How Anki wants to put a robot in every home
The robotics and artificial intelligence firm believes robotic helpers ‘with personality’ could drive mass adoption of the devices in homes.
A future where every home contains a robotic assistant is possible if the robots themselves have personality and emotion, a leading firm in the field has said.
San Francisco-based robotics and artificial intelligence (AI) firm Anki recently announced its second mobile robot designed to interact with users around the home.
The small bot, called Vector, is capable of responding to voice queries and commands in a similar fashion to virtual assistants such as Alexa, but has also been built with input from animators to ensure it has character and personality in its interactions.

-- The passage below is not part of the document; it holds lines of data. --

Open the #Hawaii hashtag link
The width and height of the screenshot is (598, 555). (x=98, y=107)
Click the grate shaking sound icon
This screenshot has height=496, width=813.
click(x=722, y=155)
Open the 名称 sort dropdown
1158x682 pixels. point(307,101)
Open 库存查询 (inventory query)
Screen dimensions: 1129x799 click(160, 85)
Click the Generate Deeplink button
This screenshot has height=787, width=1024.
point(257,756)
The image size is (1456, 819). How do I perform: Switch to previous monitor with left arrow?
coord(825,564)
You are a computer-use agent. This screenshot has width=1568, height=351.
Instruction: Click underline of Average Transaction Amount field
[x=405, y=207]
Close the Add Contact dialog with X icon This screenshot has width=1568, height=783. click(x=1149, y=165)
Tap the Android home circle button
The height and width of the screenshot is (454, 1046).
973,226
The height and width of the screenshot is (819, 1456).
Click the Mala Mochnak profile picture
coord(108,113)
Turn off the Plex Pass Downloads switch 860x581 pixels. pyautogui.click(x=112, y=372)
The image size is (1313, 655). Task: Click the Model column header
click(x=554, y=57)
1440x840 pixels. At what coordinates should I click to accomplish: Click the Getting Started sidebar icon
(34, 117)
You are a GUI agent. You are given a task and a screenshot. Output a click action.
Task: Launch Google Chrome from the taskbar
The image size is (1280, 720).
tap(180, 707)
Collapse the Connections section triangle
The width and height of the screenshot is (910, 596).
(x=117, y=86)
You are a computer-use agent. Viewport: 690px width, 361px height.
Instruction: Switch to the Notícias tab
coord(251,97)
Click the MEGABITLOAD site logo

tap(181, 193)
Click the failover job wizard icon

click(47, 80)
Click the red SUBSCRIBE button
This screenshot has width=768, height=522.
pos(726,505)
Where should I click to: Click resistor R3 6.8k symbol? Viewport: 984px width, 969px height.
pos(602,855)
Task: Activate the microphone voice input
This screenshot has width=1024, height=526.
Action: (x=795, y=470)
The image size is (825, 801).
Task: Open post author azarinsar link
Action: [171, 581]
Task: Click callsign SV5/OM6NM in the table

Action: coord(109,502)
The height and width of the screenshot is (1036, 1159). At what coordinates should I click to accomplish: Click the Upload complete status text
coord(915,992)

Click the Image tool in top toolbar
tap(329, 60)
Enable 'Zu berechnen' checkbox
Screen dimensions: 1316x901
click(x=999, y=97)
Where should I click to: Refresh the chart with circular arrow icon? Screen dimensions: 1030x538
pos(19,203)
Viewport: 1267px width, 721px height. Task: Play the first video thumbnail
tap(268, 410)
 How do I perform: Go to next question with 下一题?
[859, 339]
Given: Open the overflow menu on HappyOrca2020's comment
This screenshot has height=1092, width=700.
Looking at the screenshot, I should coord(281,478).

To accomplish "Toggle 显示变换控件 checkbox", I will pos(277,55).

Anki co-founder and chief product officer Mark Palatucci said the company’s aim is to create robots that can interact with humans in a deeper way and almost become part of the family as a result.
“This has been our goal from the beginning – how do we build robots for the home? Ones that useful – they’re not just for fun or entertainment – they’re actually doing something that helps people around the house,” he told the Press Association.
“But then also how do they do it in a way where it’s not just utility but it can add an emotional aspect, that this robot could really become a member of the family? For example a lot of the bond that you have with a pet – how can we take that kind of emotion and psychology and build it into a physical machine and ultimately create better user experiences?
“Humans communicate in an emotive way, we understand people not just through language but also through emotions and facial expressions. We think that’s how people should communicate with technology. It shouldn’t just be taps and swipes and clicks, but rather the technology or the robot should understand you speaking in natural language and sentences.”
Vector is due to go on sale later this year and will be fully autonomous and able to return itself to its charging station, as well as use its built-in microphones and camera to recognise faces and voices as it learns.
It will be connected to the cloud, enabling Anki to push various updates and improvements to the device, but also help with some processing when it comes to answering queries.
But Mr Palatucci says it is the manner of Vector’s responses that make it stand out from existing virtual assistants, and could change how people interact with robots.
“We’re not trying to compete with Alexa or Google Home, but at the same time, if you think about the state-of-the-art virtual assistant you realise that we’re really just scratching the surface. Typically with virtual assistants there’s no character, there’s no emotion, there’s very little personality and you get these very stoic responses,” he said.
“And if you think about the future and where this kind of technology is going, it’s funny because many people have almost a fear of AI and there’s been a lot of news media – sometimes a lot of misinformation – sci-fi books and films that often create this dystopian future and we’re trying to think very differently about that.
“We’re trying to create a different future, a friendly future where robots are not taking people’s jobs or a threat to humanity but rather they’re additive. They’re fun, they’re engaging and ultimately they do something useful. They’re doing it in a way where you could have an emotional bond or affinity for this type of character and that’s really the direction we’ve been on and what we’re trying to do with this product.”
He added that placing such a device in people’s homes also meant taking a serious approach to security.
“I think everyone at the company recognised the enormous responsibility that we had as a company when you have a microphone and a camera on wheels inside someone’s most trusted space,” he said.
None of the audio or visual content gathered by Vector is ever stored in the cloud by Anki, with audio deleted once it has been analysed to help complete queries, while visual content never leaves the robot, Mr Palatucci said.
“You only get one shot at this and if you blow it, it’s hard to get back people’s trust. If you’re going to welcome a robot into your home – your most trusted space – you’ve got to nail it.”